ENTRIES SUPPLIED:
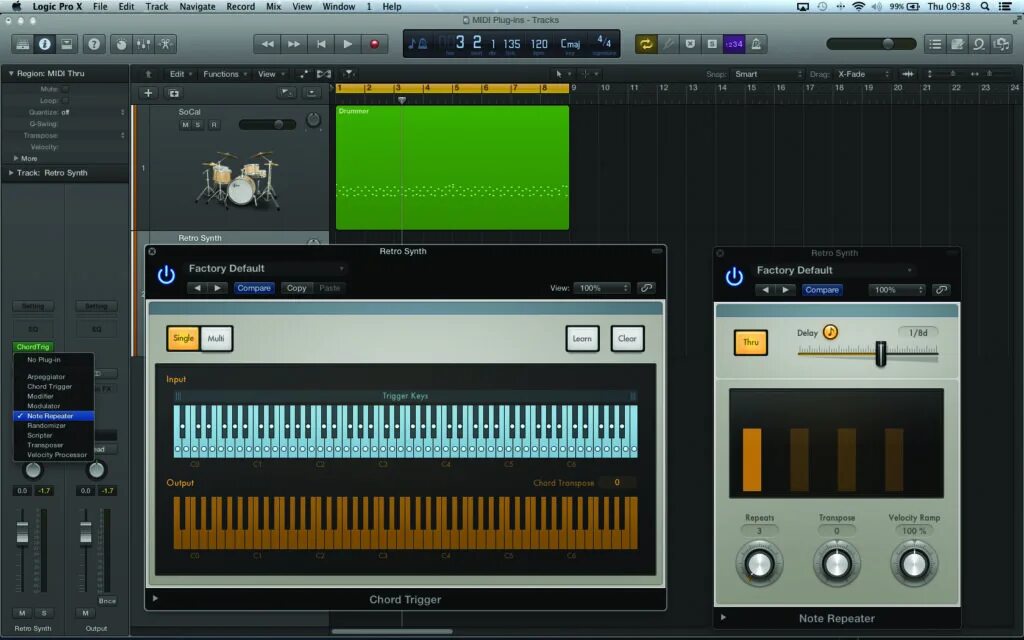
Task: Open the Inspector with the info icon
Action: click(44, 44)
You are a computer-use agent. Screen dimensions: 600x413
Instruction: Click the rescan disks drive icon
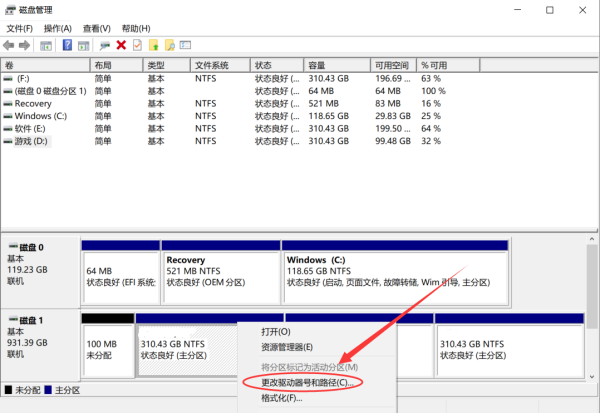[104, 45]
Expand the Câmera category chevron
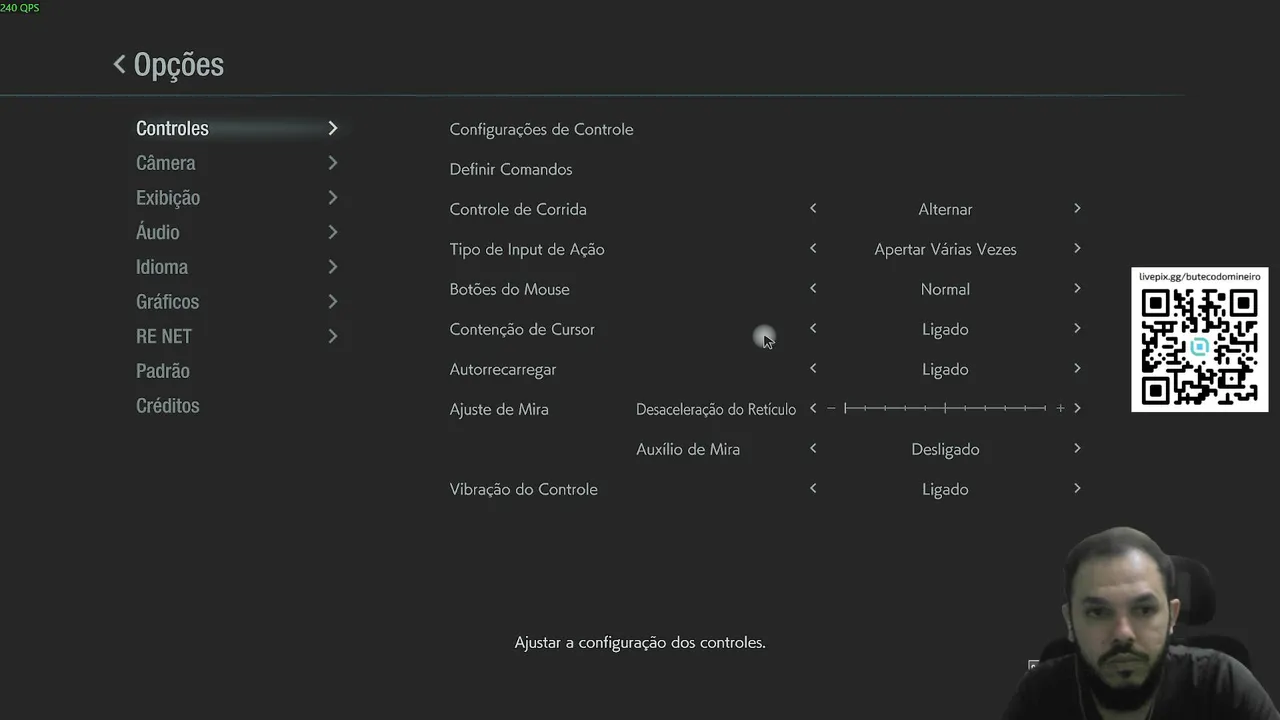 pos(333,163)
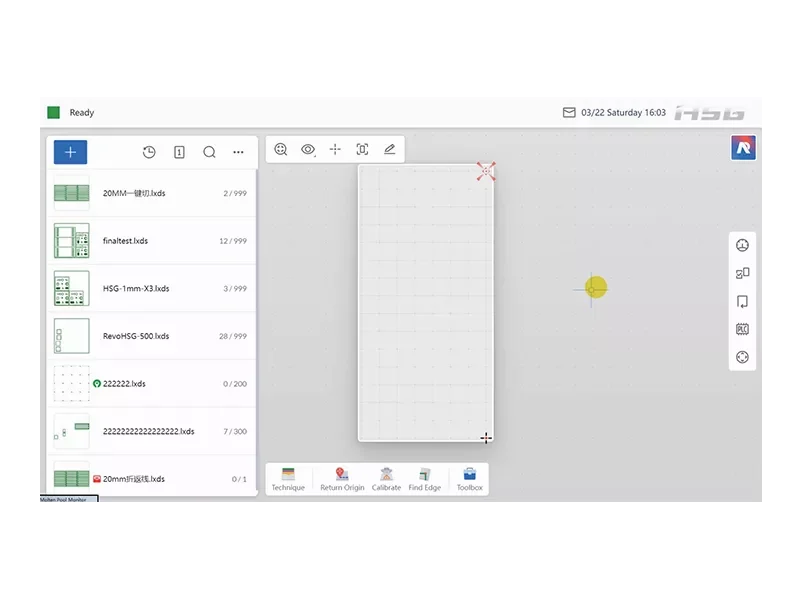This screenshot has height=598, width=801.
Task: Click the fit-to-frame icon in canvas toolbar
Action: pyautogui.click(x=362, y=149)
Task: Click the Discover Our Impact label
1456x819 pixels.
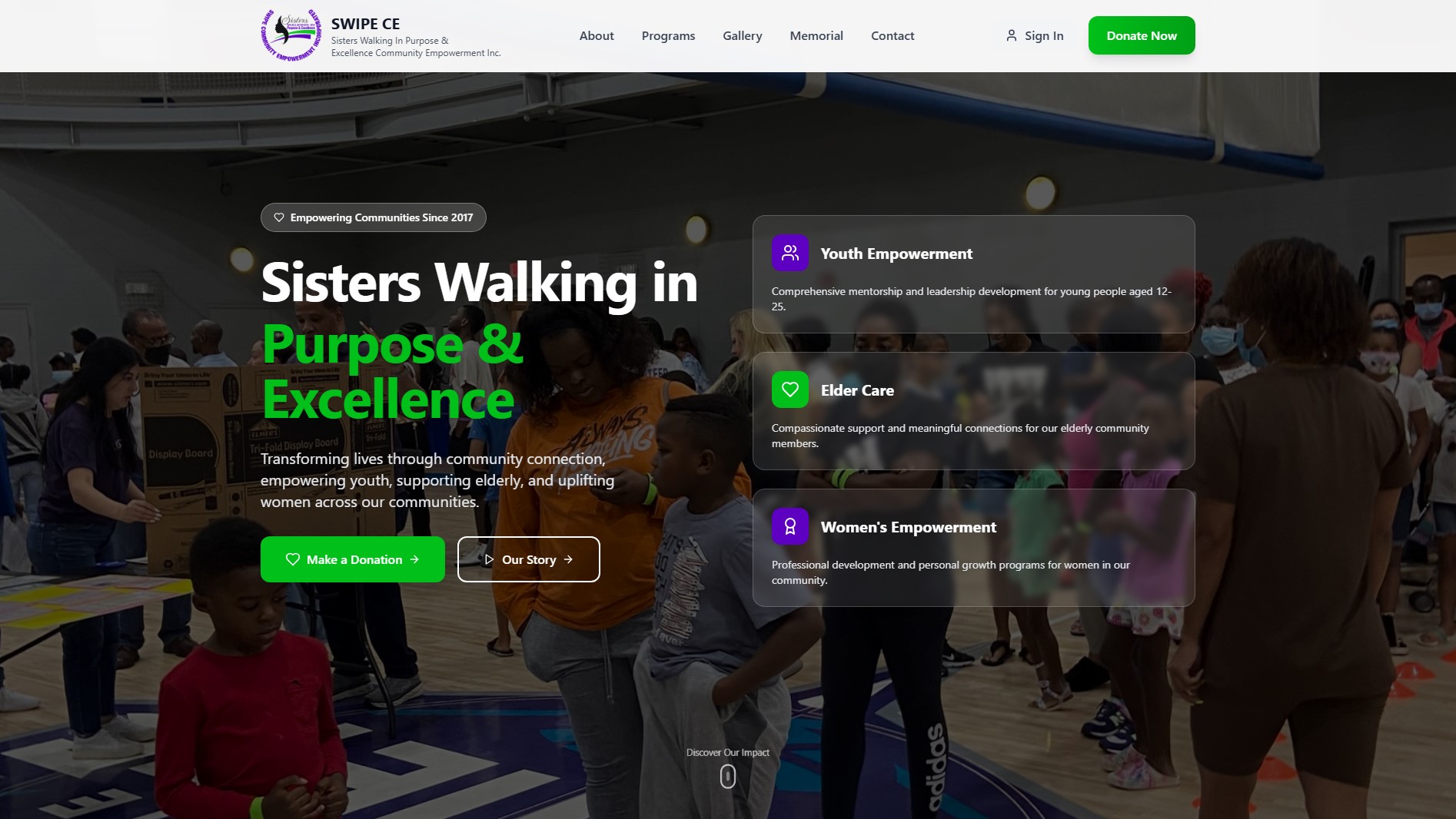Action: coord(727,752)
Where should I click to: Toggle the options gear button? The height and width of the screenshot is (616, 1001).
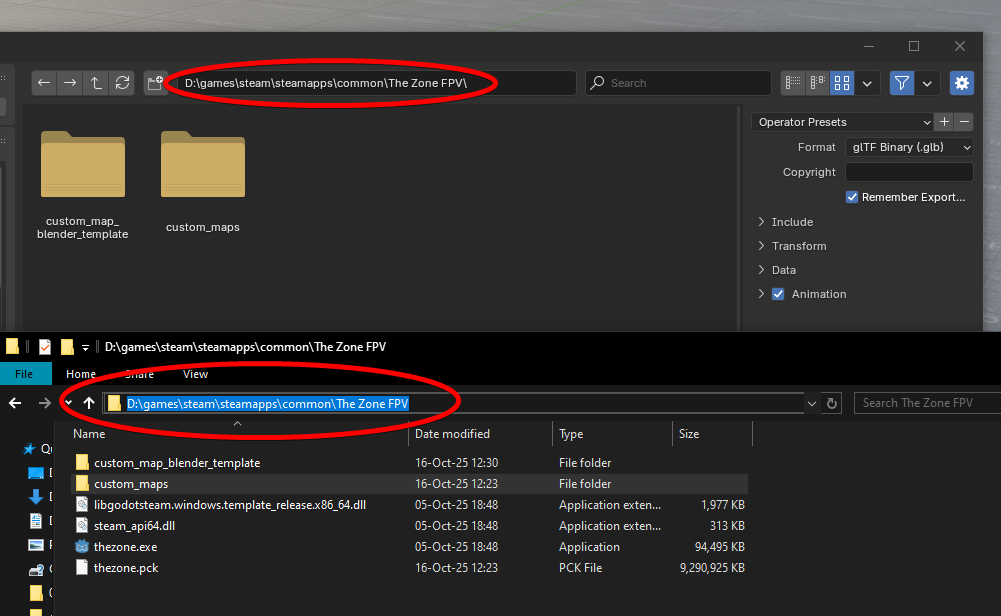[x=962, y=83]
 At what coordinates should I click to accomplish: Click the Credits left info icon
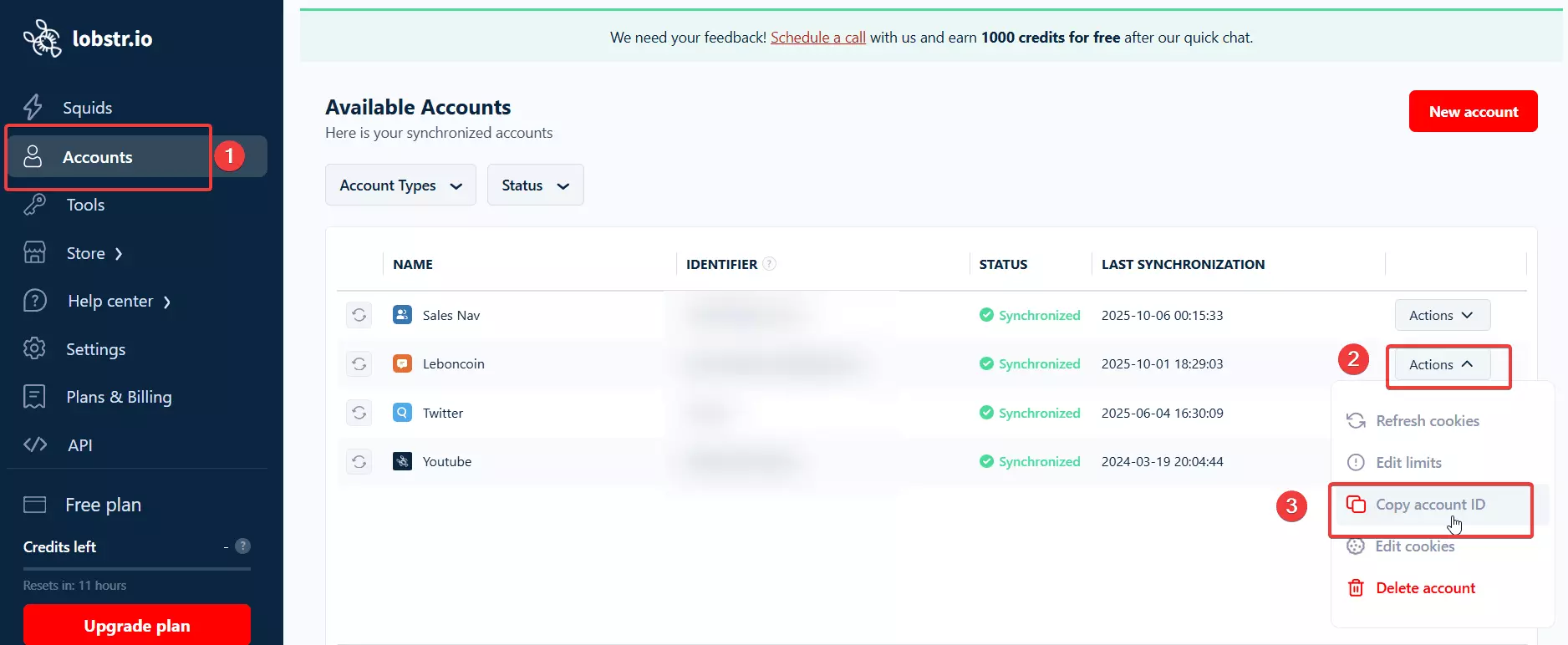click(242, 546)
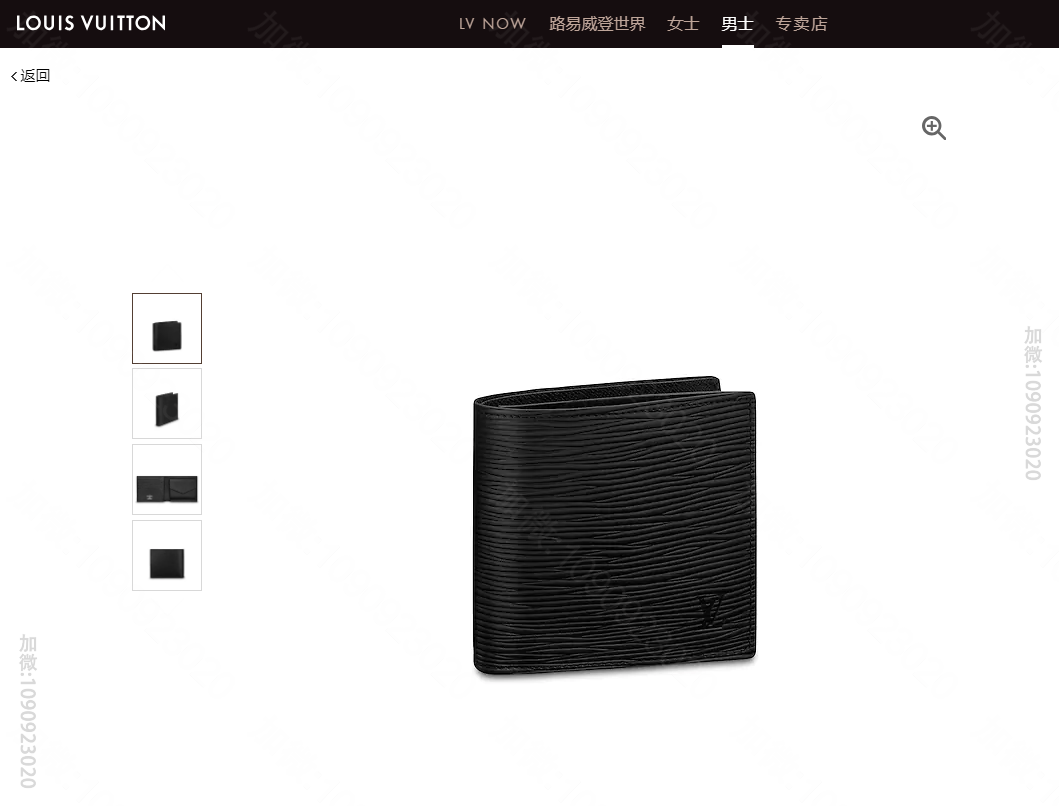Open the LV NOW menu
The width and height of the screenshot is (1059, 806).
492,24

JOB:
Format all of the data above as a JSON list of strings, one string per line, skipping blank lines and leaving out the pictures.

TASK OUTPUT:
[
  "Task: Open the Inspector with the info icon",
  "Action: click(44, 44)",
  "You are a computer-use agent. Screen dimensions: 600x413",
  "Instruction: Click the rescan disks drive icon",
  "[104, 45]",
  "Expand the Câmera category chevron",
  " pos(333,163)",
  "This screenshot has height=598, width=801.",
  "Task: Click the fit-to-frame icon in canvas toolbar",
  "Action: pyautogui.click(x=362, y=149)",
  "Task: Click the Discover Our Impact label",
  "1456x819 pixels.",
  "Action: coord(727,752)",
  "Where should I click to: Toggle the options gear button? The height and width of the screenshot is (616, 1001).",
  "[x=962, y=83]",
  " At what coordinates should I click to accomplish: Click the Credits left info icon",
  "click(242, 546)",
  "Open the LV NOW menu",
  "The width and height of the screenshot is (1059, 806).",
  "492,24"
]